How to Emulate PROC APPEND in CAS

15

SAS Viya provides a robust, scalable, cloud-ready, distributed runtime engine. This engine is driven by CAS (Cloud Analytic Services), providing fast processing for many data management techniques that run distributive, i.e. using all threads on all defined compute nodes.

Note:

SAS Viya 3.5+ now supports the data set option APPEND=YES. The code displayed in figure 4 can be re-written as:

data casuser.append_target_table (append=yes);
set casuser.table_two;
run;

Why

PROC APPEND is a common technique used in SAS processes. This technique will concatenate two data sets together. However, PROC APPEND will produce an ERROR if the target CAS table exists prior to the PROC APPEND.

Simulating PROC APPEND
Figure 1. SAS Log with the PROC APPEND ERROR message

Now what?

How

To explain how to emulate PROC APPEND we first need to create two CAS tables. The first CAS table is named CASUSER.APPEND_TARGET. Notice the variables table, row and variable in figure 2.

Figure 2. Creating the CAS table we need to append rows to

The second CAS table is called CASUSER.TABLE_TWO and in figure 3 we can review the variables table, row, and variable.
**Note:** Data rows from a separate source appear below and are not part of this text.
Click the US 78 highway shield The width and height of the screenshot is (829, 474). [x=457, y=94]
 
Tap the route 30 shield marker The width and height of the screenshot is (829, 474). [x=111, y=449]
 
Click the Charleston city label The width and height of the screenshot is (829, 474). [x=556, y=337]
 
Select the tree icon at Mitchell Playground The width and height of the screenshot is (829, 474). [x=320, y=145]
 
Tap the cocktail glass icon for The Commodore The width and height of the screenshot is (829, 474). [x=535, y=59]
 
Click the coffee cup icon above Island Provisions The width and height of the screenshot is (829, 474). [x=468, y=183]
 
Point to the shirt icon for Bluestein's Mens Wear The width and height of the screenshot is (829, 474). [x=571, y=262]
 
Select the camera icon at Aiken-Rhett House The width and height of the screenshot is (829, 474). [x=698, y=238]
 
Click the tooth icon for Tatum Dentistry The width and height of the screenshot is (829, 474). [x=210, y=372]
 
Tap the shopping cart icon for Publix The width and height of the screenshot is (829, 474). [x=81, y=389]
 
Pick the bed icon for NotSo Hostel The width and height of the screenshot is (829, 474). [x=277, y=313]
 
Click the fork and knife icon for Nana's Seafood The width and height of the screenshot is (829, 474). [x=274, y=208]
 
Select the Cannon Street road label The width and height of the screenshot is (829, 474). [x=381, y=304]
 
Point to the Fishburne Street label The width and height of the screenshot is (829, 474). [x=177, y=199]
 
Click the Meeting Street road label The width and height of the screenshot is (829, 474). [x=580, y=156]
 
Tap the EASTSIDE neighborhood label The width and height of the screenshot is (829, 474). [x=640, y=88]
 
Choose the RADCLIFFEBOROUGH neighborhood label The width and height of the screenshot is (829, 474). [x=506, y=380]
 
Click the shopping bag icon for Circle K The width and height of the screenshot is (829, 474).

Figure 3. Creating the table with the rows that we need to append to the existing CAS table

To emulate PROC APPEND we will use a DATA Step. Notice on line 77 in figure 4 we will overwrite an existing CAS table, i.e. CASUSER.APEND_TARGET. On Line 78, we see the first table on the SET statement is CASUSER.APPEND_TARGET, followed by CASUSER.TABLE_TWO. When this DATA Step runs, all of the rows in CASUSER.APPEND_TARGET will be processed first, followed by the rows in CASUSER.TABLE_TWO. Also, note we are not limited to two tables on the SET statement with DATA Step; we can use as many as we need to solve our business problems.

Figure 4. SAS log validating the DATA Step ran in CAS i.e. distributed

The result table created by the DATA Step is shown in figure 5.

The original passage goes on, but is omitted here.